Braulio Paisano
En las últimas semanas el presidente municipal electo Roberto Solís ha ofrecido un par de ruedas de prensa con sus amigos, con su banda pues, con aquellos que tienen en la mente la ilusión de ser parte de proyecto presidencial.
Para no empezar a perder el estilo, este lunes no fue la excepción y hubo convocatoria, citada a cierta hora y en cierto lugar; pero pese a la puntualidad de muchos, el señor alcalde electo hizo acto de presencia con un considerable retraso.
No es posible asegurar que el retraso se debiera a un herror de logistica, o a la mala educción del alcalde, o a que hoy solamente se le dio la gana de llegar tardisimo, sin embargo, es preciso que el “presi” le de una pasadita al Manual de Carreño para que cumpla por lo menos con lo más básico de las reglas de etiqueta.
Sin mucha alaraca y de manera muy discreta el hoy ex diputado local, extiende la invitación solo a sus cuates o sus compinches, o a sus defensores o a sus fanáticos, a esos que ha conquistando haciendo el ridiculo en las redes sociales, porque no a todos los ciudadanos no interesa su vida en familia, o si es “papá luchon” o papa caliente, lo que en realidad nos interesa como va a funcionar su gobierno, si estará en tiempo y forma, actializado a los nuevos tiempos.
A muchos ¿qué nos importa su falsa imagen de “tontito” en la red de tiktik?
Lo que en realidad nos importa es que sea un presidente municipal, serio, formal, ético y honesto, y que deje atrás las bufonadas. Que sea respetuoso de la gente, sin importar la ideología política, el nivel socioeconómico, la edad, el nivel académico, o la preferencia emocional o física.
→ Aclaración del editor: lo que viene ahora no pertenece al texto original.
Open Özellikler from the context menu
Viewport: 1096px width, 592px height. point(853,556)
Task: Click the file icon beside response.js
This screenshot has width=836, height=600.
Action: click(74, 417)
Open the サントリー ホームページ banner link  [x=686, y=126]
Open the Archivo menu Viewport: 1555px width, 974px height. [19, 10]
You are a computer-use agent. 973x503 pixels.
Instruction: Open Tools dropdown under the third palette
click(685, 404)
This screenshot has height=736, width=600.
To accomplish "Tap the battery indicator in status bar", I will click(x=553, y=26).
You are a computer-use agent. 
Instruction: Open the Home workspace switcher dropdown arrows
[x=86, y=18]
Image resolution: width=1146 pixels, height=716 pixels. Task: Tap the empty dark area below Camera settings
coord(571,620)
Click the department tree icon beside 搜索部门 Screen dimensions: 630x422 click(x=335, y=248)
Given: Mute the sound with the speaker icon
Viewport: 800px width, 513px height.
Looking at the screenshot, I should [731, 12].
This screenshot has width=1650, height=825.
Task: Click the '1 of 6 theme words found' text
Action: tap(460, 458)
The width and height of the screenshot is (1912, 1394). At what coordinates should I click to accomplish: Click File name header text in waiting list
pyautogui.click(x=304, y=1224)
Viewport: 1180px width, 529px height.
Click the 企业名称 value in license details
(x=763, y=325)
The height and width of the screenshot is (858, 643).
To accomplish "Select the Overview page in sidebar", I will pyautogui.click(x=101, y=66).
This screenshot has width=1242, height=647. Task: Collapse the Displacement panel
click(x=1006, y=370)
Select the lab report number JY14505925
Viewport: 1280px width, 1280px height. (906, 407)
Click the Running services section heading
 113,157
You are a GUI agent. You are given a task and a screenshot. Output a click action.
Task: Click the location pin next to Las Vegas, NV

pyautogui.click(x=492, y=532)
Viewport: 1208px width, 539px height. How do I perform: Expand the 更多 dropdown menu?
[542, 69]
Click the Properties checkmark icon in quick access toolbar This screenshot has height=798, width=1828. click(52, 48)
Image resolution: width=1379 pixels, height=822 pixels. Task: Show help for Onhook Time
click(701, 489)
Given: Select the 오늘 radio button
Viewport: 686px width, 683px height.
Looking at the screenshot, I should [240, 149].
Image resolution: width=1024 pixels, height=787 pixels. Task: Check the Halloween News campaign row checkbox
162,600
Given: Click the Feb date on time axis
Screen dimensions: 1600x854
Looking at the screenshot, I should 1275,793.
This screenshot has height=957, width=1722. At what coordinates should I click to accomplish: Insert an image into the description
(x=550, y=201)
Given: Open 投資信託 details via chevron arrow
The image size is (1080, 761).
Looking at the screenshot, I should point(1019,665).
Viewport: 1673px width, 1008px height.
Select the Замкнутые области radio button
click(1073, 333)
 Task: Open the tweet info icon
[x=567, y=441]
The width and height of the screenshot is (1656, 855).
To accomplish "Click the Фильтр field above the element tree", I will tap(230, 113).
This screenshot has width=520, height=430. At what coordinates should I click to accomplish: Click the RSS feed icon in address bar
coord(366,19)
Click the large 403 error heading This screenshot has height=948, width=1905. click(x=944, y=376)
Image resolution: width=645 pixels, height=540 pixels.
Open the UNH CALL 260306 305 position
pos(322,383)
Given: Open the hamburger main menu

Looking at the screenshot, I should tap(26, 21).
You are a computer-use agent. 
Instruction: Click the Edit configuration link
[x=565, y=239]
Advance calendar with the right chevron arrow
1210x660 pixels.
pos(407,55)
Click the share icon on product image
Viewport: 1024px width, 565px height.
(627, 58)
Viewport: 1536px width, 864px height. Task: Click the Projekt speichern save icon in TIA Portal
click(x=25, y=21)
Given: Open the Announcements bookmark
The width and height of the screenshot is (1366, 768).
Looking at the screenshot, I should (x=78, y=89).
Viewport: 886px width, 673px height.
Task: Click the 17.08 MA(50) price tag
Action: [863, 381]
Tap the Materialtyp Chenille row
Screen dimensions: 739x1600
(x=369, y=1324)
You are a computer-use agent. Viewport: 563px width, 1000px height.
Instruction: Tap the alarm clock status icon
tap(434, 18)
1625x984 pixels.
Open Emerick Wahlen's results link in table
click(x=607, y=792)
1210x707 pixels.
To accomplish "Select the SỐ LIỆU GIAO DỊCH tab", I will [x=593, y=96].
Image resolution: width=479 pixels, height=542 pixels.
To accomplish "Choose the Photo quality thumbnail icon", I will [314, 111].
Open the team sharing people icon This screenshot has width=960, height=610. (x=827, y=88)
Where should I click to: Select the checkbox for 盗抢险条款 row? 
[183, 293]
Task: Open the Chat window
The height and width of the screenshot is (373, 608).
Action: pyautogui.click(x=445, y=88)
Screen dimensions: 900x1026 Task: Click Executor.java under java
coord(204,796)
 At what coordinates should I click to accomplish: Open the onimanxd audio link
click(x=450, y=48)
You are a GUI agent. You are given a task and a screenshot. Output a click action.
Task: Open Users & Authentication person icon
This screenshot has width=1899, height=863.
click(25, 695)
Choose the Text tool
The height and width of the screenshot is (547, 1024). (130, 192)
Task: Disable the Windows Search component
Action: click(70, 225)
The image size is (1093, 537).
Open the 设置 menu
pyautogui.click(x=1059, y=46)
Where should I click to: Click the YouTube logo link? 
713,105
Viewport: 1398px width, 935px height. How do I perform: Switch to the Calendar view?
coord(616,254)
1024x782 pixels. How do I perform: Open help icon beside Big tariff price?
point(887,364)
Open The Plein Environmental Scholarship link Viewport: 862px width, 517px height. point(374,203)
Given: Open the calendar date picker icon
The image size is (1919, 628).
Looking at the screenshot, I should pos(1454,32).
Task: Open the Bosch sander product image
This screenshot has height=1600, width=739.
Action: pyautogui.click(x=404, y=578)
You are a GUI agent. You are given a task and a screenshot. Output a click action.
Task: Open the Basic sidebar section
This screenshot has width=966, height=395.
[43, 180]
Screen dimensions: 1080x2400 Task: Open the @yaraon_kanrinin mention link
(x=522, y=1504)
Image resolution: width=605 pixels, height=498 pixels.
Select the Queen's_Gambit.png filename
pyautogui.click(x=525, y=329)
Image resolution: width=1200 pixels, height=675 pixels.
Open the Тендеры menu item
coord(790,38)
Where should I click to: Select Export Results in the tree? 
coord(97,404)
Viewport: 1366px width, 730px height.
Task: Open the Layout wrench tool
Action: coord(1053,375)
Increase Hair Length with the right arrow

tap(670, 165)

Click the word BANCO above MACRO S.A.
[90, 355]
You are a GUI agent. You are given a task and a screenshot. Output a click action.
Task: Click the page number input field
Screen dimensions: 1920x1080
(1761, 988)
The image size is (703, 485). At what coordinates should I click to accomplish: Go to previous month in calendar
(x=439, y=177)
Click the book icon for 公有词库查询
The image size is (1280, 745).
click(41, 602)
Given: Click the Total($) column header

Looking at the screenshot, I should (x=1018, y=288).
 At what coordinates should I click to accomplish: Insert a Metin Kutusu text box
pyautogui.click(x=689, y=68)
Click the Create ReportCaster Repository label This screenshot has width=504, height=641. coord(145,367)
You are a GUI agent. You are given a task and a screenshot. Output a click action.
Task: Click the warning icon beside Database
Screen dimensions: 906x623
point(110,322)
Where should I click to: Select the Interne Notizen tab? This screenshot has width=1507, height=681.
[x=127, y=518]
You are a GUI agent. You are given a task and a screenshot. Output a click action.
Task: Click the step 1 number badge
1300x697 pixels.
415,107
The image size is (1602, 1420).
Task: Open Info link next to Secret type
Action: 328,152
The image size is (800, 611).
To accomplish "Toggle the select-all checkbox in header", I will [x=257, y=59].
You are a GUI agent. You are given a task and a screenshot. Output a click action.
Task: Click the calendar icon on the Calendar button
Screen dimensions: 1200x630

Lo que nos importa es que se la crea y se la tome en serio, que comprenda claramente que tienen en sus manos el destino de uno de los pueblo más antiguos de toda mesoamerica, no solo de Puebla, sino de mesoamerica, que que por lo menos en éste primer cuarto de siglo, lo últimos 6 ayuntamientos nos la han quedado a deber. Y que falta mucho para alcanzar la modernidad.